The problem »
Starting at the line with "Open the Angel Face cocktail glass icon" and going on through the line with "Screen dimensions: 527x900", reproduce each line in the records below exactly and nothing more.

Provided entries »

-=-=-

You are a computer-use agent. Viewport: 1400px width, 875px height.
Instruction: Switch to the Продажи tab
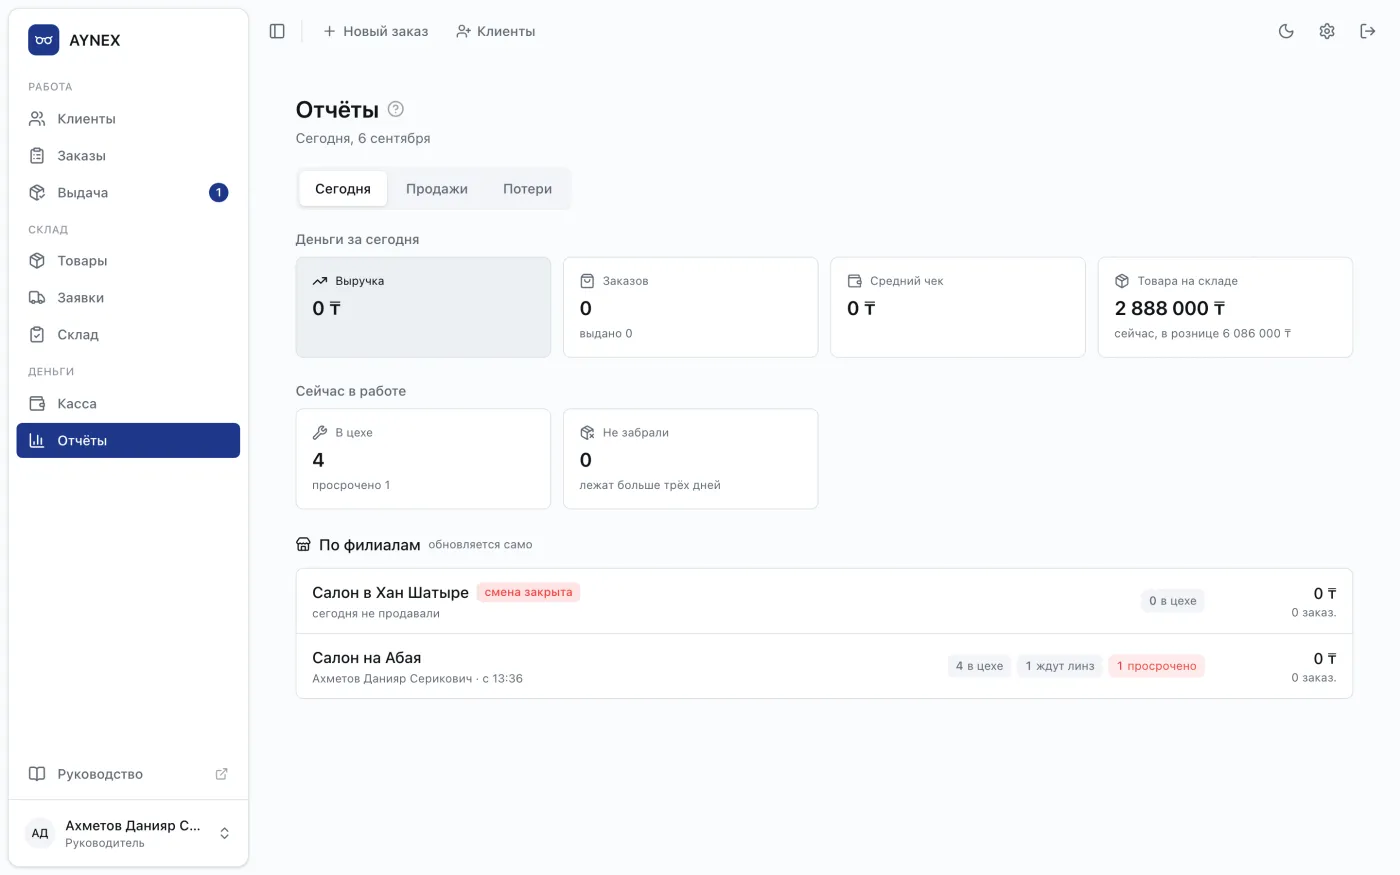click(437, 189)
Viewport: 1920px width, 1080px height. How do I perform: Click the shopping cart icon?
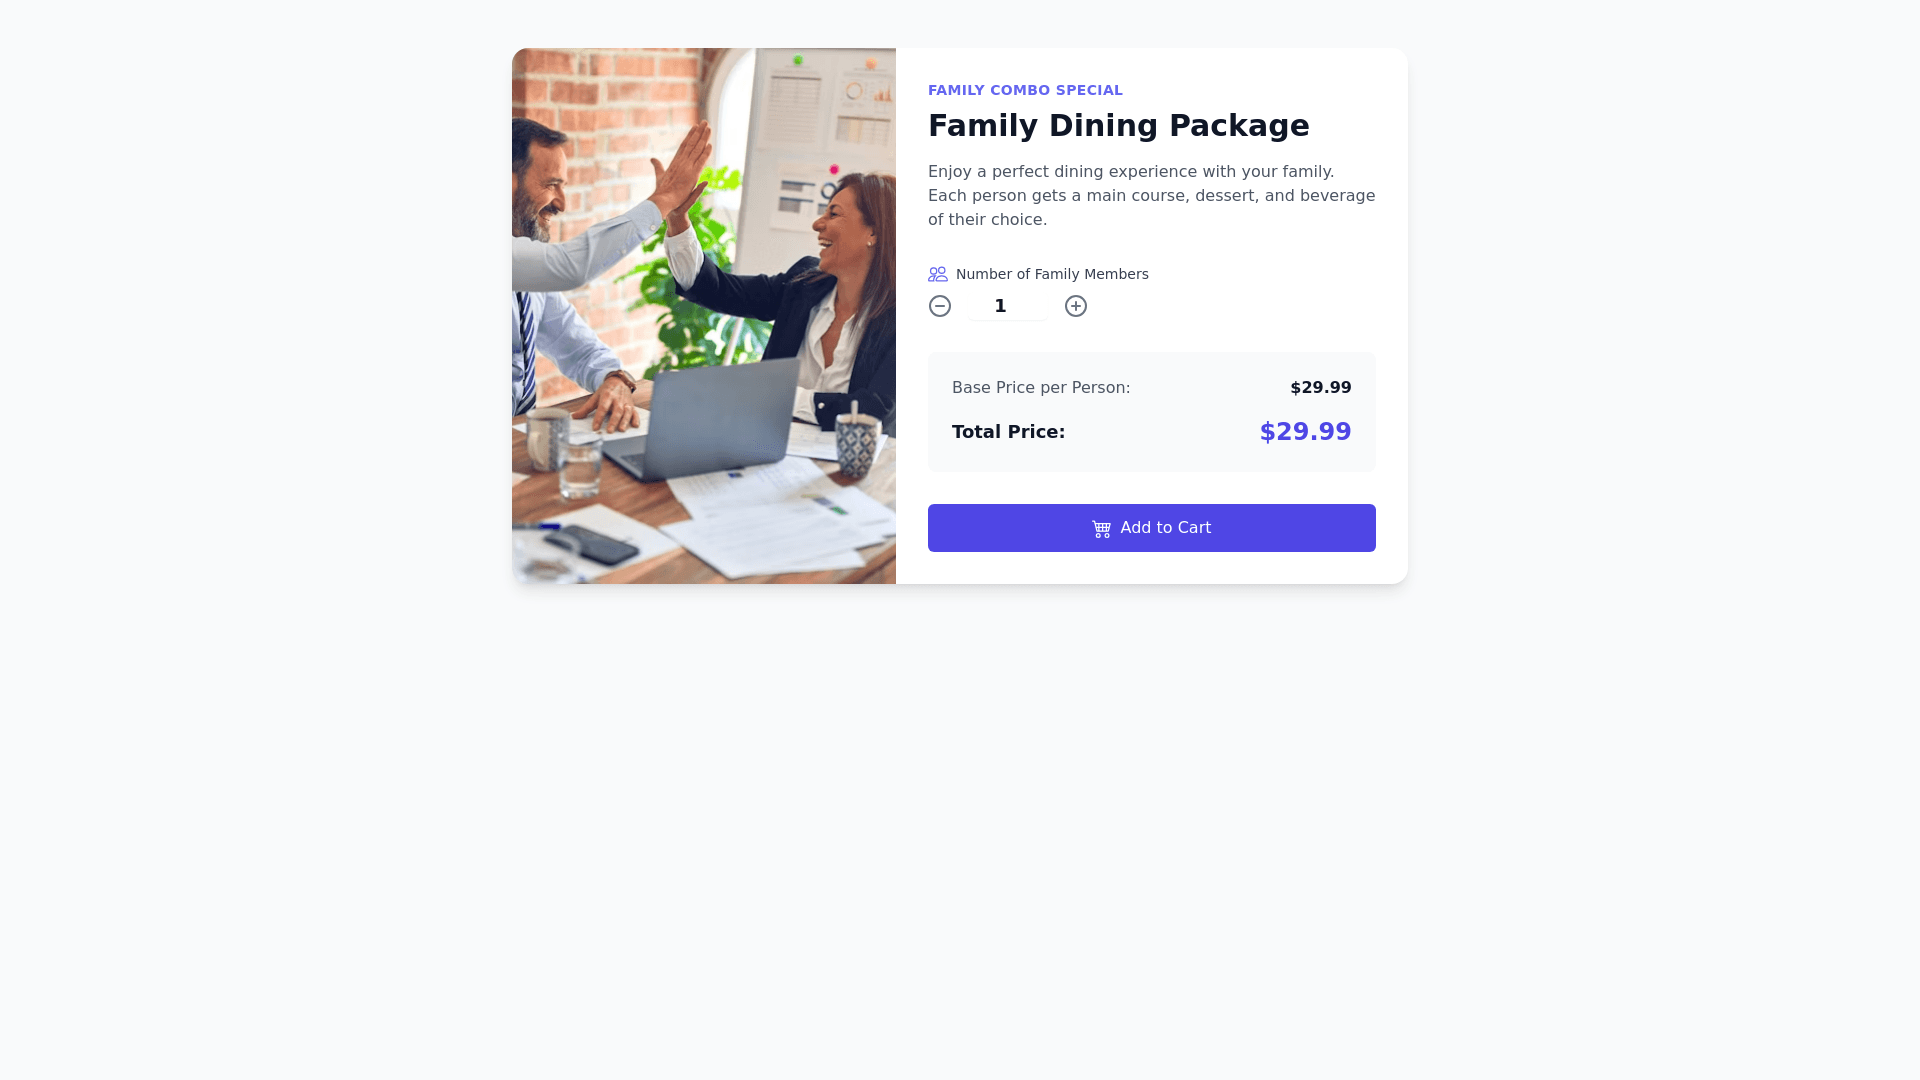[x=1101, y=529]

-=-=-

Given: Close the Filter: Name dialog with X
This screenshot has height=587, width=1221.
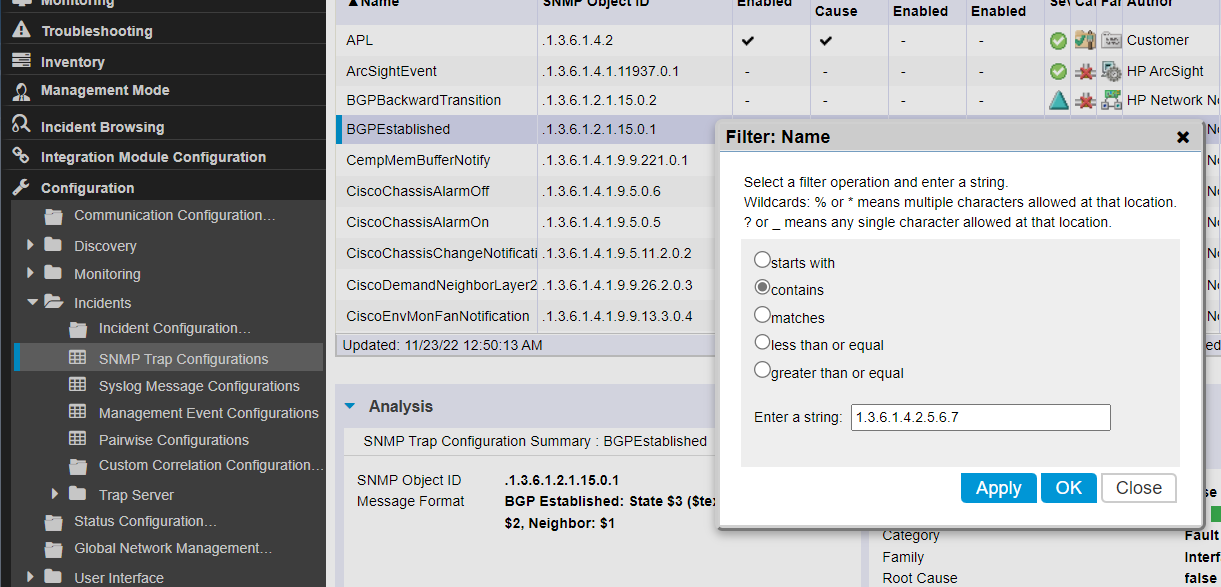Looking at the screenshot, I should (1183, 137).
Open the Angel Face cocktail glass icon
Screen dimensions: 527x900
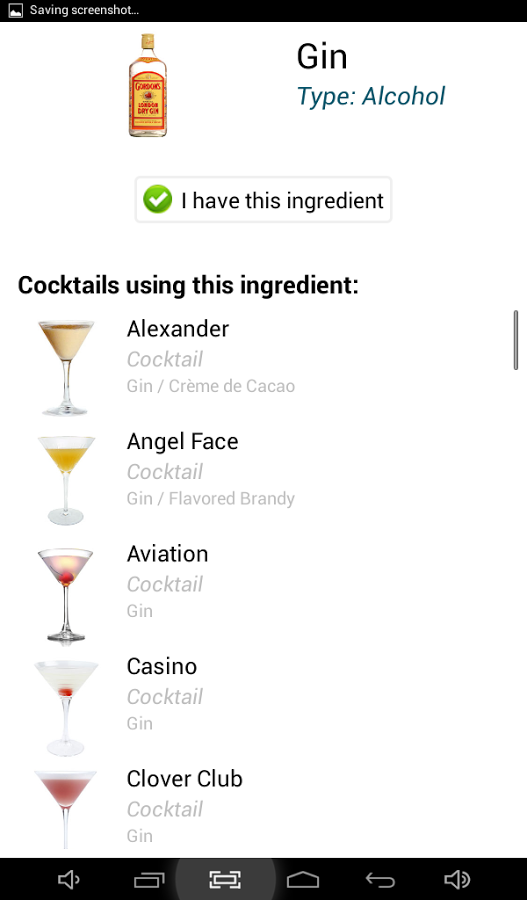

-=-=-

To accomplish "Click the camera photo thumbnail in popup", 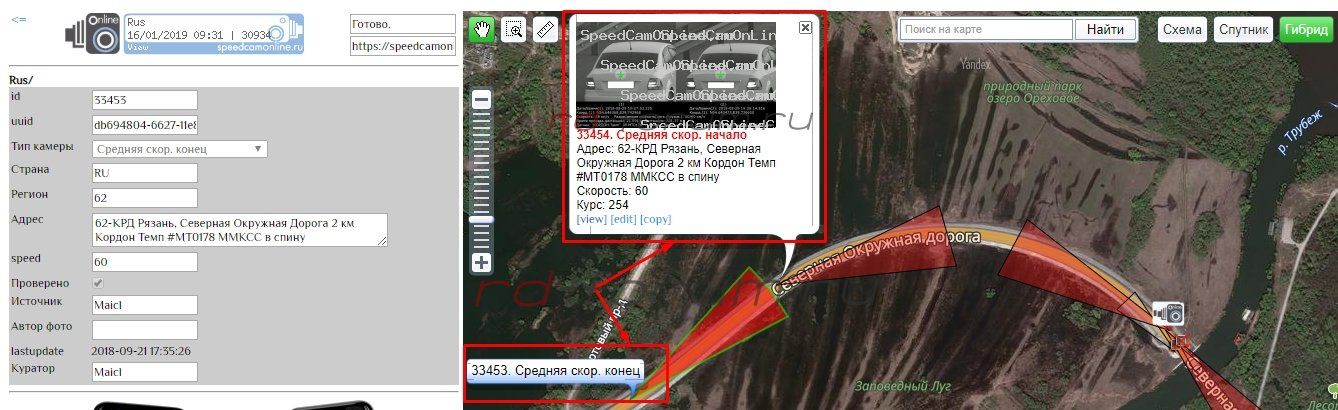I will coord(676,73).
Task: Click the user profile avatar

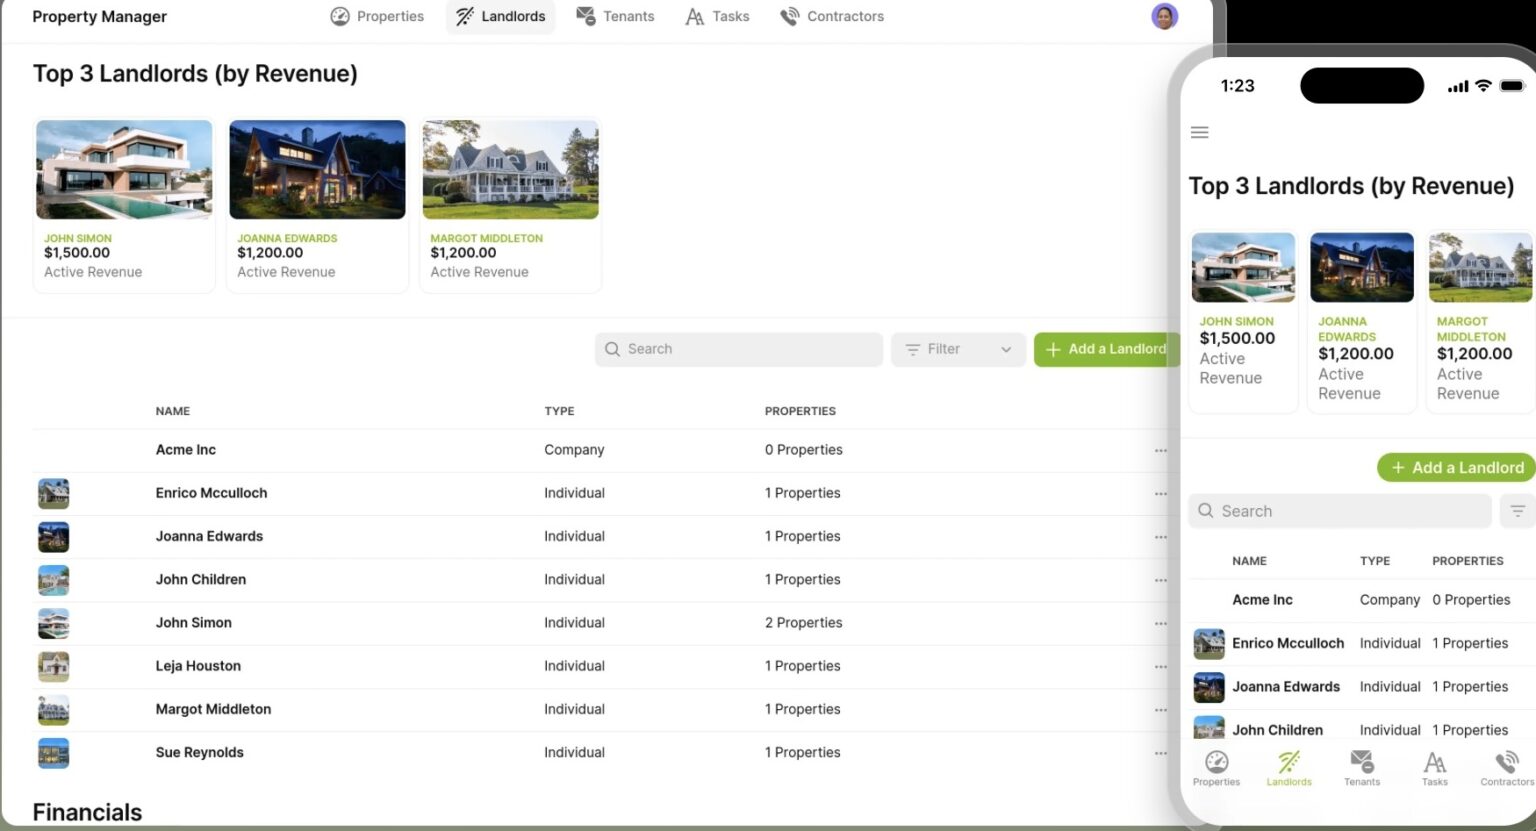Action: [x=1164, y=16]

-=-=-

Reply »
Open the Angel Face cocktail glass icon
Screen dimensions: 527x900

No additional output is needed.